Une fois les épaules sous l'eau, l'homme fixe Alwan, l'avalant du regard, et dit : "Maintenant, nous allons mieux comprendre." Ils nagent ensemble pendant des heures, jusqu'à ce que leurs jambes se fatiguent et qu'ils se tiennent debout dans les bas-fonds, regardant les palmiers qui éclipsent le ciel de Beyrouth. L'homme tenait la main droite d'Alwan, générant une chaleur qui se répandait sur leurs corps. C'est un moment luxuriant qu'ils apprécient en silence.

Ils retournent sur le rivage et décident de dormir sur le tapis de l'homme. Quelques heures plus tard, la lumière oppressante du soleil se glisse dans les yeux d'Alwan qui se réveille. Il se retrouve seul sur le tapis de prière, une toutie serrée dans son poing gauche. Il cherche l'homme, qui n'est pas en vue. Quelques pêcheurs avaient commencé à descendre le long de la côte. L'un d'eux, coiffé d'un chapeau rouge, offre quelques morceaux de pain aux dauphins rouillés. Alwan, habillé, se lève et respire le jour. Il retourne vers sa maison avec confiance, comme s'il avait été projeté hors de la mer.

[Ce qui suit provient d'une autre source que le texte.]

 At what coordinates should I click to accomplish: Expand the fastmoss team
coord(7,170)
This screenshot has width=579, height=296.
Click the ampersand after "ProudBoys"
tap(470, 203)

Lorsqu'il est arrivé, il a laissé sa porte ouverte, avec l'intention de toujours laisser entrer la ville.

 

Mohamad Khalil (MK) Harb est écrivain à Beyrouth. Il a obtenu son diplôme d'études supérieures en études du Moyen-Orient à l'Université de Harvard en 2018, où il a écrit une thèse primée sur l'évasion à Beyrouth. MK est actuellement rédacteur en chef pour le Liban à l'Asymptote Journal, commandant et rédigeant des articles relatifs à la littérature arabe en traduction. Ses œuvres de fiction et de non-fiction ont été publiées dans The White Review, The Bombay Review, BOMB Magazine, The Times Literary Supplement, Hyperallergic, Art Review Asia, Asymptote, Scroope Journal et Jadaliyya. Il travaille actuellement à un recueil de nouvelles sur la péninsule arabique.